Today Vical (VICL) reported top-line data from a Phase III trial of Allovectin-7 (A7) in patients with advanced melanoma. As we predicted in this article, the trial failed. A7 not only didn't meet the survival endpoint, but it also missed the primary endpoint of durable response rate. Shares of Vical fell 60% in early trading.
Unfortunately, Vical's CEO Vijay Samant didn't comment on the data on the company's conference call. He focused on the vaccine program and said the Phase III trial data would be published at a scientific conference. They are still analyzing the data.

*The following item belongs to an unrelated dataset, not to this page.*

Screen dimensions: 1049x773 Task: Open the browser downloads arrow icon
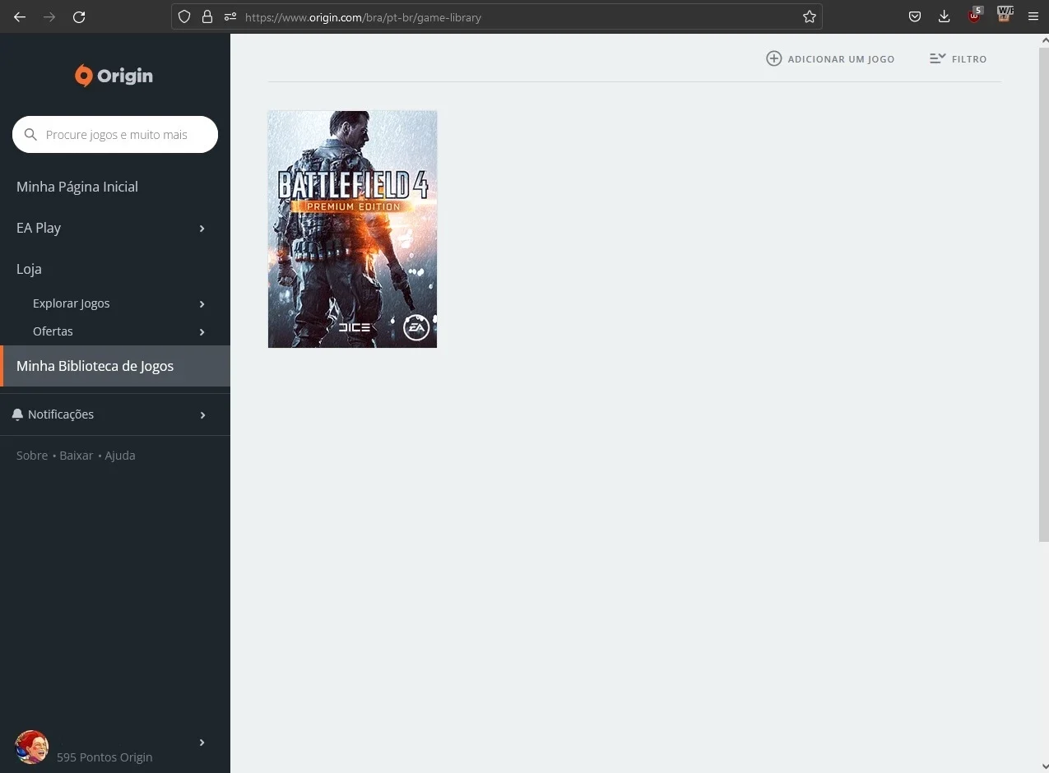point(945,16)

We believe that although the initial assumptions might appear realistic based on a review of Phase II data coupled with the historical performance of DTIC and TMZ in advanced melanoma patients, final data didn't live up to expectations. Clinical trials are tricky and there are a lot of factors to watch out for. More often than not, the control arm performs better than expected and historical results don't apply. A careful review of the scientific literature reveals that advanced melanoma patients treated with DTIC live longer than the generally assumed 6-10 months and may have a higher RR than 10%. Previous therapy, performance status and stage of disease play a central role in the outcome of clinical trials.
Additionally, we are not particularly fond of their CMV program with Astellas. This program recently went into Phase 3 trials, however, Astellas has dragged their feet on the program. The Phase 2 trial completed in the fall of 2010 and in July 2011, Vical and Astellas signed a licensing agreement for the program. That stated "The companies expect to begin a multinational Phase 3 registration trial of TransVax™ (now renamed ASP0113) in hematopoietic stem cell transplant (HSCT) recipients as well as a Phase 2 trial in solid organ transplant (SOT) recipients in the first half of 2012". As you can see, the program is significantly behind schedule, so their must be some hesitation at Astellas. Analysts at Zack's also view the program as inferior to competition from competing agents at Chimerix (CMRX), Merck (MRK) and Viropharma (VPHM).

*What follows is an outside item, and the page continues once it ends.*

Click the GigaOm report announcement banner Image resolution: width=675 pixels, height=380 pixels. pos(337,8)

Single arm Phase II data are rarely reproduced in Phase III trials. A comparator arm is needed in order to assess the real effect of the drug. Pilot trials in early stage of development are often informative and provide some hints with regard to the activity and safety of an experimental drug. However, speculating on the outcome of a Phase III study on the basis of non-controlled previous data is way too risky and requires some bold assumptions that are frequently proven wrong. As we pointed out, A7 had very limited systemic activity and we still have to see the final data, but we suspect that bulls' arguments about lower dropout rates, patient selection and two cycles of therapy appear to be proven wrong.
Besides speculating on the chances of success of a particular therapy, it's always worth taking a look at its commercial potential. Early melanoma is treated with surgery whereas those patients with more advanced disease not amenable for resection are treated with systemic drugs such as Yervoy or Zelboraf, in part because a significant amount of patients with stage III/IV melanoma have metastases or micrometastases that make these options more appropriate. Being a drug given intratumorally, the potential group of patients that A7 would address would be those with melanoma limited to the skin and lymph nodes. If A7 had been successful and approved for marketing, it would have only addressed a small population of patients. Combination with immune checkpoint inhibitors seemed unlikely and would have needed additional clinical studies. This strategy would have impacted A7's pricing and revenue potential.
Letting emotions drive your investment thesis is not a wise idea. Sometimes investors can become obsessed with a stock and go all in on it. No matter how sure one is about a certain outcome, there can inevitably be something that was missed or wasn't public. Limit your risks and hedge accordingly.